Ora, é esta impossibilidade de
negligenciar o auditório a que sempre se dirige que faz com que a argumentação
filosófica seja, inevitavelmente, tributária duma teoria da argumentação ou
duma teoria do discurso persuasivo de que é, sustenta Perelman, uma aplicação
particular. Enunciada com toda a clareza, a tese [...] é a de que “a prova
filosófica é de natureza retórica e, na medida em que o raciocínio filosófico
se apoia em premissas que lhe são próprias, liga-se a teses comummente
admitidas, que são os princípios comuns, as noções comuns e os lugares comuns”.
Rui A. Grácio, Racionalidade
Argumentativa, p. 88.
Para Perelman há, portanto, uma relação
estreita entre filosofia e retórica.

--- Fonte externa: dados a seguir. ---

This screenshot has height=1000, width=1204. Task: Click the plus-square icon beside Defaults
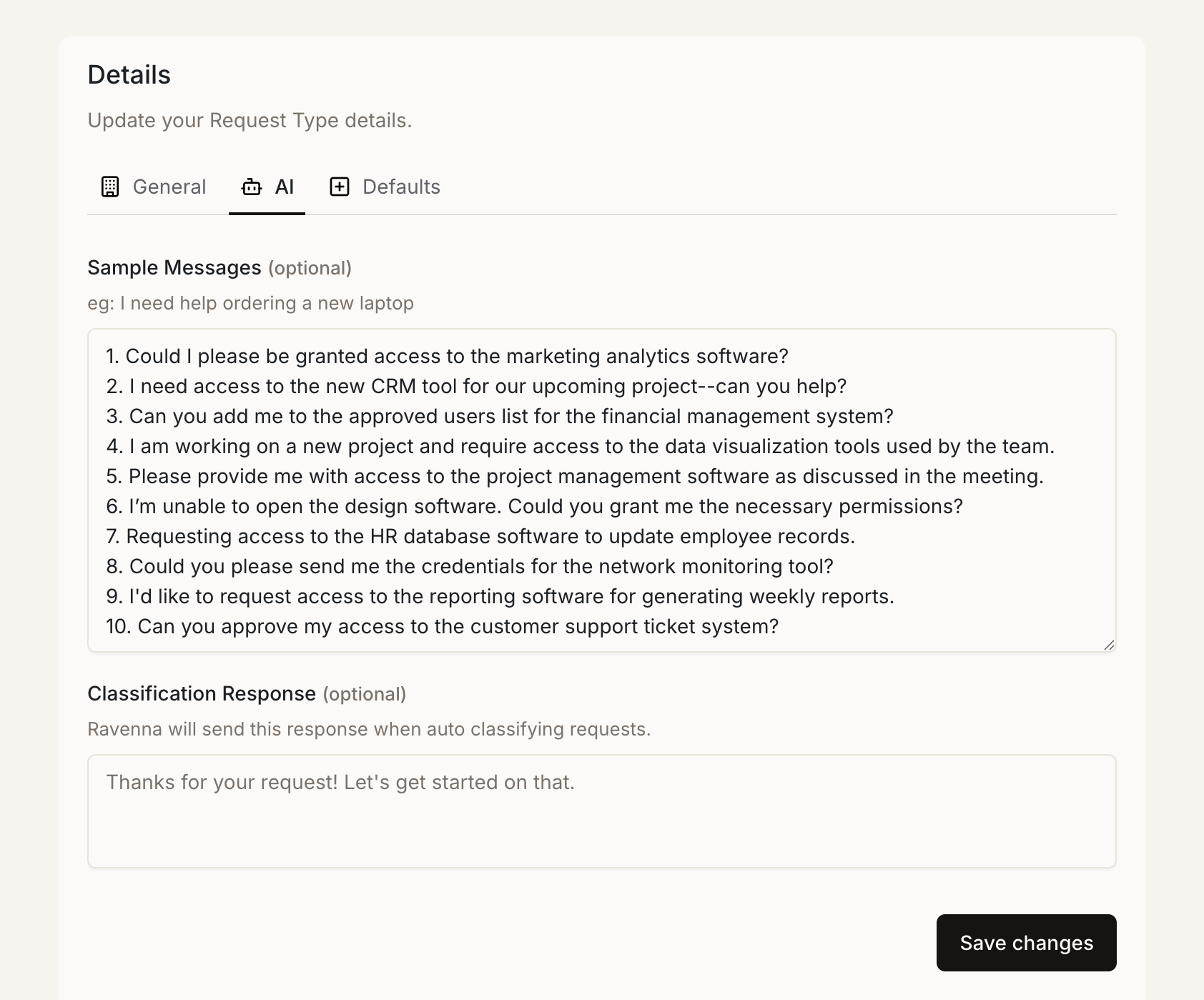tap(340, 187)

Claro que a teoria da argumentação não
encontra aplicação apenas na filosofia. O que distingue a argumentação
filosófica das outras formas de argumentação retórica é o facto de esta ter
como seu auditório específico o auditório universal.
Álvaro
Nunes
Bibliografia
Aristóteles,
Retórica (Lisboa: IN-CM, 1998).
Chaïm
Perelman, “Argumentação”, in Enciclopédia Einaudi, vol. 11 (Lisboa: INCM, 1987,
pp. 234-265).
Chaïm
Perelman, O Império Retórico (Porto: Asa, 1993).
David
Ross, Aristóteles (Lisboa: Dom Quixote, 1987, pp. 275-281).
Michel
Meyer, Manuel M. Carrilho, Benoît Timmermans, História da Retórica (Lisboa:
Temas e Debates, 2002, pp. 43-57, 239-246).
Rui
Alexandre Grácio, Racionalidade Argumentativa (Porto: Asa, 1993).